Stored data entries

*** Block opens ***

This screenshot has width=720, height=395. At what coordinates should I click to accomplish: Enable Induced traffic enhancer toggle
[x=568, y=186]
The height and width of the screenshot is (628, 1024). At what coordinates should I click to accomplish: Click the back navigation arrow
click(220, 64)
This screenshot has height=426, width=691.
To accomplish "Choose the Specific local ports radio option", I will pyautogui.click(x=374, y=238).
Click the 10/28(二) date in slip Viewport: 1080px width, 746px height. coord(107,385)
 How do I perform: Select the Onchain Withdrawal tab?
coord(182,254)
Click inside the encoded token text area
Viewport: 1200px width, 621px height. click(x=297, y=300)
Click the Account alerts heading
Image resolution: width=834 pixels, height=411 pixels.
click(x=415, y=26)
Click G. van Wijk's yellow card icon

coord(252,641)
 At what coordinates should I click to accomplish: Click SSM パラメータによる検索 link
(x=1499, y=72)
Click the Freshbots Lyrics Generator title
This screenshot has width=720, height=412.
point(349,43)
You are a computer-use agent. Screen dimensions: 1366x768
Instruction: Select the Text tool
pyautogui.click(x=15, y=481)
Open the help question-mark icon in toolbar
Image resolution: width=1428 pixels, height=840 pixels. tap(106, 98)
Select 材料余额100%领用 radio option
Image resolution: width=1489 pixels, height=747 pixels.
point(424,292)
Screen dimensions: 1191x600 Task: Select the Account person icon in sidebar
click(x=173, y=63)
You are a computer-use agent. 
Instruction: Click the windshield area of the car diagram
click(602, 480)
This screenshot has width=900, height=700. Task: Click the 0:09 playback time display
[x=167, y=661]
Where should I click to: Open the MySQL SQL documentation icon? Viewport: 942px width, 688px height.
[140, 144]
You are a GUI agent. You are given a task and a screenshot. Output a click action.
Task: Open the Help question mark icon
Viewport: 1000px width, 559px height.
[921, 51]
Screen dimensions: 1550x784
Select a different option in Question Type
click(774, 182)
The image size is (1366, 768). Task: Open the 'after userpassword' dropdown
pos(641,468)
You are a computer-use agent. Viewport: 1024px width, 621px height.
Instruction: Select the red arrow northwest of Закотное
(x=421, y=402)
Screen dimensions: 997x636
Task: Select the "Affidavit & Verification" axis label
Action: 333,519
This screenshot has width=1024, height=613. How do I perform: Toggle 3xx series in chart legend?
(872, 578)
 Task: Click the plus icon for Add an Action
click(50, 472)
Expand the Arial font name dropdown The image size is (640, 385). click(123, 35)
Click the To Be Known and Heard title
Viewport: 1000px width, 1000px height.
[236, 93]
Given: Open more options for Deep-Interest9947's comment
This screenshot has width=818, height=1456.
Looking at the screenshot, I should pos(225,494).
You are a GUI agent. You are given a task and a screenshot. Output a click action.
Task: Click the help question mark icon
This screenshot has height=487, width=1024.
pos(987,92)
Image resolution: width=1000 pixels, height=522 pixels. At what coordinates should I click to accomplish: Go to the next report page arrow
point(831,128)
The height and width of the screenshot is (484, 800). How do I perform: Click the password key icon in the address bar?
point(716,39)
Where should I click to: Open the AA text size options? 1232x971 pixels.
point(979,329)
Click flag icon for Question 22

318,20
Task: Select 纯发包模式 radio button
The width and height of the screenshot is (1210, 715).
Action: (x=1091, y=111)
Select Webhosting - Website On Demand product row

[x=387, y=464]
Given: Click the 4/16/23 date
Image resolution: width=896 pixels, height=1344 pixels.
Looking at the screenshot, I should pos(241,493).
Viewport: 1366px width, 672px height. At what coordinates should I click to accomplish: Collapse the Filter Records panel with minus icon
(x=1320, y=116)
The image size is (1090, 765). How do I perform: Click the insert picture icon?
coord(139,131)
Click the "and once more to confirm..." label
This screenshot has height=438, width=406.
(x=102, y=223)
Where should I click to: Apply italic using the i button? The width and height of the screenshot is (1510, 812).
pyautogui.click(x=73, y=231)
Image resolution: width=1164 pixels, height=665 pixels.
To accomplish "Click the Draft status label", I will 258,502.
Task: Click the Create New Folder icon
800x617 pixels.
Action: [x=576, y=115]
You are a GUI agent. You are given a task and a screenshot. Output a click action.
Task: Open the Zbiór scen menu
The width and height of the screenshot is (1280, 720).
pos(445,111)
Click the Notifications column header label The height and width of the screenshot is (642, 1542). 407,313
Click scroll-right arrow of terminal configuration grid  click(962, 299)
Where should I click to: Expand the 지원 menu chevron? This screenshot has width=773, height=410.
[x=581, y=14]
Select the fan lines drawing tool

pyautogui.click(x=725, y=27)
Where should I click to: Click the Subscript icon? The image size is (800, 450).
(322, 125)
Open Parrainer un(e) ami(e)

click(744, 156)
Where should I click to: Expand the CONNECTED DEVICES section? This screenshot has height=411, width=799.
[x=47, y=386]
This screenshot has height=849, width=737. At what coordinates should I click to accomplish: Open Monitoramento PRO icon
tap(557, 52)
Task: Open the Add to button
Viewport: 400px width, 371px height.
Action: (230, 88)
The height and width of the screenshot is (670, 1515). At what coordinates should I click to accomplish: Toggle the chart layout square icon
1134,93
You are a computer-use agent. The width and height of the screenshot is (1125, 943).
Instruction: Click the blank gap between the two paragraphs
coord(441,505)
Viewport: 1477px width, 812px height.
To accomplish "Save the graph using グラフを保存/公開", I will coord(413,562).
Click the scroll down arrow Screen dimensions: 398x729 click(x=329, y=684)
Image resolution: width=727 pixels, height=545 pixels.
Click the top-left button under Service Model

*** Block closes ***

Activity → Show each line in the entries that holds the string "title".

Result →
Click the Freshbots Lyrics Generator title
Click the To Be Known and Heard title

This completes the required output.